=== QUOTED TEXT ===
Tuesday, October 6, 2009
Shoals Vs. Polvo
Not only is Polvo my favorite band ever, they're also arguably the biggest sports fans in indie rock history. They're playing the Crocodile in Seattle tonight, and you should see them if you live in my city. Dave Brylawski has done a ton of press lately, but hopefully there's something new in here. Oh, and sorry for the shortage of pictures, I wanted to get this up before tonight!
Bethlehem Shoals: Okay, so I guess we're going to try and do this formal interview now. I'm having trouble not just asking all the random fan questions I've stored up over the years.
Dave Brylawski: Well, ask them.
BS: That would be totally unprofessional. Like, should I ask what the hell the songs were generally about? The Recluse tried to convince me they were all about girls.
DB: Some girls, some mature life stuff. I don't know. Probably a lot of them aren't about much. Abstract feelings. We're not a topical band, songwriting-wise.
BS: Let me try something more journalist-y. How do you feel about now being referred to as, among other things, one of the defining guitar bands of the indie era? No offense, but I never realized Polvo had so much influence.

=== PROMPT 1 ===
In the Polvo interview, list everything Dave Brylawski says the band's songs are about.
=== PROMPT 2 ===
For each statement, say whether it agrees with the Polvo interview, and quote the words that decide it.
(a) Polvo is playing the Crocodile in Seattle that night.
(b) Dave Brylawski calls Polvo a topical band.
(c) The post has plenty of pictures.
=== PROMPT 3 ===
Go on with the Polvo interview from its last line, starting with Dave Brylawski's reply.
The data that follow come from a different source than the Polvo interview.

=== RECORDED INFORMATION ===

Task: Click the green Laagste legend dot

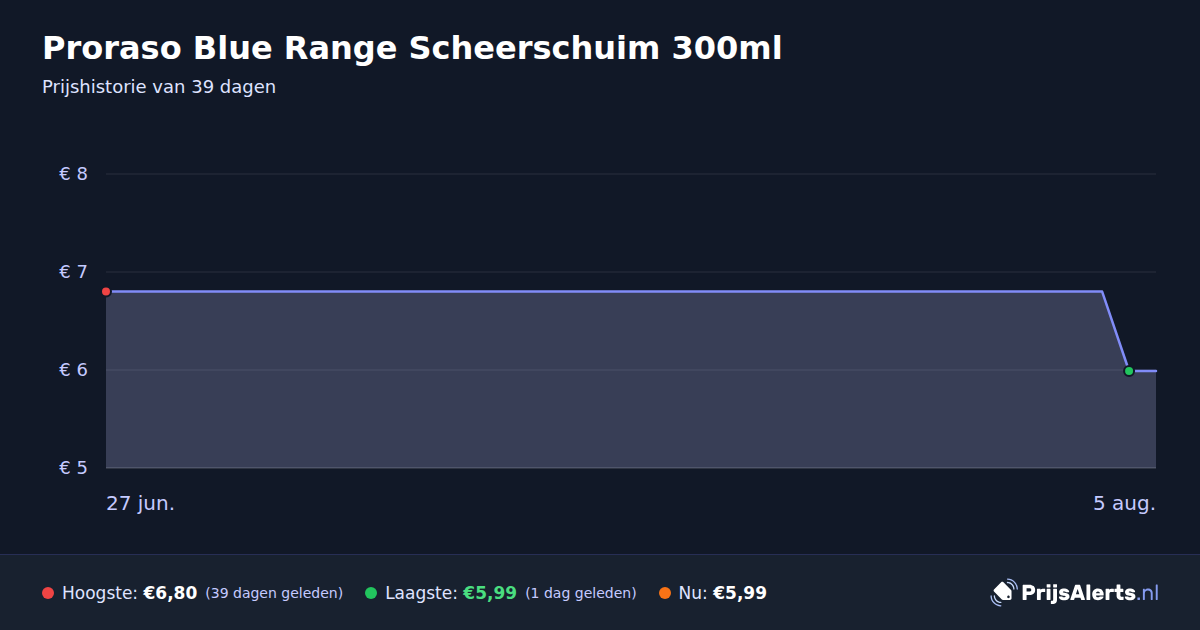Action: click(x=371, y=593)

=== REPLY 1 ===
- Some girls
- Some mature life stuff
- Not much (for a lot of them)
- Abstract feelings

=== REPLY 2 ===
(a) Yes: "They're playing the Crocodile in Seattle tonight"
(b) No: "We're not a topical band, songwriting-wise."
(c) No: "sorry for the shortage of pictures"

=== REPLY 3 ===
DB: Actually, we're in this weird zone. A lot of the press that's written about us now is about how small we are, and how we sabotaged ourselves and never really capitalized on [our success]. We're in this netherworld where we're not big, but we're big enough that we're still playing 20 years later.
BS: Do you think you've gotten bigger in death than in life?
DB: I don't know if we've gotten bigger, but we've definitely had some staying power that I never would've predicted when we stopped playing in nineties. The funny thing is, we stopped playing in 1998, and for a couple years, it died a very quick death, and you didn't really hear much about Polvo. But then a few years later, it started to get back to me that people hadn't forgotten Polvo, which was nice, and unexpected, and a little strange, actually.
I don't know why some bands get lost in time and others stay on people's minds, and we're fortunate that we did. There were a lot of good ones from our era, and I don't know why someone would remember us as opposed to, say, Unwound.
BS: It might have something to do with the trouble people have always had figuring out your sound. I always got annoyed when Polvo was described as "math-y."
DB: There’s a lot of math rock bands I really like. I think our umbrage with that descriptor is more that we didn’t feel like we were completely worthy of it. Polvo definitely has a primitive-ness that’s antithetical to math-rock. I think it’s just more like our stopping and starting within a song. Most of our songs are 4/4. Sometimes we slip in some extra some stuff, but we’re pretty straightforward, time-signature wise. We get asked about it all the time, though. I think because it's on our Wikipedia page.
BS: And before that there were the Sonic Youth comparisons.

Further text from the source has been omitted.